Is it me, or are these "accidents" starting to look a bit staged? From the first episode, when Alex had two crashes, the first crash seems genuine, but the second crash had the camera at a suspiciously good location (directly overhead) when Alex took off the door of that parked car.


----------



## pdhenry (Feb 28, 2005)

The trucks are ringed with cameras. My assumption is that they got lucky (as they did with Lisa's encounter on the bridge).


----------



## Bob Coxner (Dec 1, 2004)

RonDawg said:


> Is it me, or are these "accidents" starting to look a bit staged? From the first episode, when Alex had two crashes, the first crash seems genuine, but the second crash had the camera at a suspiciously good location (directly overhead) when Alex took off the door of that parked car.


If you watch some of the long shots you'll see that they have a high tripod mounted over the bed of the truck. It obviously has a camera for overhead shots.

I'm curious about the chase cars that they must have for the framing shots. Do they have local cameramen or could they find Americans willing to risk their lives to shoot it? The chase cars would be in as much or more danger than the trucks.


----------



## omnibus (Sep 25, 2001)

I have to say that all of the reality shows are edited to within an inch of their lives.

That includes survivor, the amazing race, truckers. I think my favorite is when they show wild animals in survivor but never in the same shot with contestants.

In india there's obviously helicopter support (first one to spot a shadow gets a prize) there are windshield mounted cameras facing in and most likely a third and maybe a fourth (camera/sound) person in the truck


----------



## pdhenry (Feb 28, 2005)

I haven't seen an obvious helicopter shot on IRT-DR.


----------



## omnibus (Sep 25, 2001)

pdhenry said:


> I haven't seen an obvious helicopter shot on IRT-DR.


 There was a shot taken from the top of an avalanche slope. It did'nt seem likely that someone would have climbed up there. I guess it could have been the top of a switchback.


----------



## MarkofT (Jul 27, 2001)

I think that's pretty much how they do most of the footage. Why pay for a helicopter when you can just buy another film crew and have them be a couple switchbacks ahead and still have enough to pay off the locals as needed.

I do wonder about the availability of helicopters there. It seems to get nasty weather so I'm not sure they would have the option if they wanted it.


----------



## pdhenry (Feb 28, 2005)

I did see a helo shot tonight, about 10 minutes in. The narrator says Rick has crested the pass and there's a helo shot of a truck still climbing. 
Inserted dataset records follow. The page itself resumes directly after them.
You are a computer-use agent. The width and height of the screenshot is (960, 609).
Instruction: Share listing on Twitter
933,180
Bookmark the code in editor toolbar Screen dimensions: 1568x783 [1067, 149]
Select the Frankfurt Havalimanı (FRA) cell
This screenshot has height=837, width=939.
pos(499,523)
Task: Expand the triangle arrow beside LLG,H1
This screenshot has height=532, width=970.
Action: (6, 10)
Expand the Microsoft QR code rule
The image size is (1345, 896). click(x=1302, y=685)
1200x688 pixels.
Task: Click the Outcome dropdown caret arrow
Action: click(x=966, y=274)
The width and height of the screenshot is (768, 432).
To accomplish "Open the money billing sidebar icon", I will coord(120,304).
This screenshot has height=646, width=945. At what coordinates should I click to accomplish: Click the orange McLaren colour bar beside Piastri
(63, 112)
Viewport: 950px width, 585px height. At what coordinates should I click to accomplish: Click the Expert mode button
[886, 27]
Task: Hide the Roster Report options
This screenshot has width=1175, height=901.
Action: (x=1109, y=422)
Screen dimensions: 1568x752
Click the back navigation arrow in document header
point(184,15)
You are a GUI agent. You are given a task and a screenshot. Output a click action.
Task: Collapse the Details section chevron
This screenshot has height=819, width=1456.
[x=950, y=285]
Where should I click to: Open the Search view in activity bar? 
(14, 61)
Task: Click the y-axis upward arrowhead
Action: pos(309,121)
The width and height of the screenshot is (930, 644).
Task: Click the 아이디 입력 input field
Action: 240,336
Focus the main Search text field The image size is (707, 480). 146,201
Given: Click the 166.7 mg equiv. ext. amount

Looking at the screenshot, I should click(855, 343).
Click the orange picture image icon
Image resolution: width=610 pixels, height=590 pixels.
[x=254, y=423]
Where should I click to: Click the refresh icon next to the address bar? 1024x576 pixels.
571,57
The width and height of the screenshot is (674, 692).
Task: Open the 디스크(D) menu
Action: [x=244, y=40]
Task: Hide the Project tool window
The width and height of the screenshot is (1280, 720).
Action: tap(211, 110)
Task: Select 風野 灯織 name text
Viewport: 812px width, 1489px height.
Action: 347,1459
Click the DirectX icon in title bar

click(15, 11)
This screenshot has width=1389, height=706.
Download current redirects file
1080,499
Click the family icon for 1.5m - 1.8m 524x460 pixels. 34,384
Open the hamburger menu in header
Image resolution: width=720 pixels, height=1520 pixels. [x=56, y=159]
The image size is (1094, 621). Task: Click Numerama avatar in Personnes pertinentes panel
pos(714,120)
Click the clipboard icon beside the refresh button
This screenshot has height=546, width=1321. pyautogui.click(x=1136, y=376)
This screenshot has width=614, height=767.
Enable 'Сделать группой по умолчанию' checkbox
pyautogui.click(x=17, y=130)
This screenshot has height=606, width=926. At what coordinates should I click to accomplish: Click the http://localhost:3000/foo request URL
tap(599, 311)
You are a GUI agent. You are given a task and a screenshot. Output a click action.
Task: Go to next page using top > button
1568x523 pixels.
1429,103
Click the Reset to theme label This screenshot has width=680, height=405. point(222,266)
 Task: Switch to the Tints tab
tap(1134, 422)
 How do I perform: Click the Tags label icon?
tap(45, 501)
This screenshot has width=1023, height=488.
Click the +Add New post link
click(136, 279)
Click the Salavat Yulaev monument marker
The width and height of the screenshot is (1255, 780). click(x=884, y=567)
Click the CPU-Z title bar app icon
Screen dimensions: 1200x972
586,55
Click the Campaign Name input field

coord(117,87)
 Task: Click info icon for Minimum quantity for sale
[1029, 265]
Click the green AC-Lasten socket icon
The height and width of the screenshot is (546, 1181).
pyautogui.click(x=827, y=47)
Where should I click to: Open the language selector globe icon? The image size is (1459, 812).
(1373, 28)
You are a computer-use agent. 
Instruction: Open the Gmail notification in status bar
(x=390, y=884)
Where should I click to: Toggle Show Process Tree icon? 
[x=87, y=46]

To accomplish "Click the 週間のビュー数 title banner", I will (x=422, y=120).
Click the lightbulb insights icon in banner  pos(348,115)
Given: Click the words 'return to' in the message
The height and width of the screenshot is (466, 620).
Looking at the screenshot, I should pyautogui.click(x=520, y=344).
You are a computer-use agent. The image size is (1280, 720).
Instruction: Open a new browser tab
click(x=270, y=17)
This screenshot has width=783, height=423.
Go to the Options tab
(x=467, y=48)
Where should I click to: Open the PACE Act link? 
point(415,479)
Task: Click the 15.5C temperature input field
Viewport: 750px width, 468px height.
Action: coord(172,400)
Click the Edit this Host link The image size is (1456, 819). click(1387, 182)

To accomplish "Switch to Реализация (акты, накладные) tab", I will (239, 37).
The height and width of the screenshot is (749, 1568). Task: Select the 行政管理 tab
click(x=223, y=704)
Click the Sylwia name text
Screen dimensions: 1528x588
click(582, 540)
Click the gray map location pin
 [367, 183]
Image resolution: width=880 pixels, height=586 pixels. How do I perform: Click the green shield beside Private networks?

Another clear helo shot at 45 minutes.


----------



## MarkofT (Jul 27, 2001)

The one heli shot I remember was of the avalanche and it didn't look cleared. I wonder if they sent a heli up to get it or just bought footage from the local news or authorities. I haven't seen many of them, certainly not as many as they use during the normal IRT shows.


----------



## LifeIsABeach (Feb 28, 2001)

Spoiler



In the preview for next weeks it says there are only two days left and only one driver finishes the final load. I wonder what happens. Does someone quit this close to the end? Do their trucks finally break down? Accident? Angry mob? Weather? Something tells me it will be anti-climatic whatever it is. Hopefully nothing to do with Rick's sick daughter.


----------



## Bob Coxner (Dec 1, 2004)

For those who are curious (as I was), Lisa's website says she brought the puppy back to the States and it's now got a new home in Los Angeles. That's one lucky dog! And, a damned cute one.


----------



## jschuur (Nov 27, 2002)

I don't watch the show, but I cringed earlier today when I saw a preview that pronounced the show 'IRT (as in 'Eye Are Tee') Deadliest Roads'. Is that some kind of weird branding thing to emphasize on the latter part of the name, or are they trying to hide the Ice Road Truckers roots?


----------



## IJustLikeTivo (Oct 3, 2001)

Bob Coxner said:


> For those who are curious (as I was), Lisa's website says she brought the puppy back to the States and it's now got a new home in Los Angeles. That's one lucky dog! And, a damned cute one.


I figured we would never know. Hard to give up a puppy that cute.


----------



## xuxa (Oct 8, 2001)

jschuur said:


> I don't watch the show, but I cringed earlier today when I saw a preview that pronounced the show 'IRT (as in 'Eye Are Tee') Deadliest Roads'. Is that some kind of weird branding thing to emphasize on the latter part of the name, or are they trying to hide the Ice Road Truckers roots?


Probably so, since the Ice Road title significantly limited them on locations/road, especially after getting run off the original Tibbitt to Contwoyto Winter Roads from season 1 by the owners of the road.


----------



## Hank (May 31, 2000)

nmiller855 said:


> It would be hard enough to adjust to the steering wheel on the opposite side of the car & then the gear shift manuvering with the right hand instead of left.


I once rented a manual trans car in Ireland where they drive on the left side of the road. It took less than one day to adjust to shifting and driving on the left.. luckily, the pedals were in the same place (clutch--brake--gas).



nmiller855 said:


> Add to that a wooden truck cab & size. I don't think I could be a passenger in a car there much less a truck driver.
> The bridge they had to go over was missing pieces & other pieces weren't bolted down. No, thanks.


Now all that stuff -- YIKES!!!


----------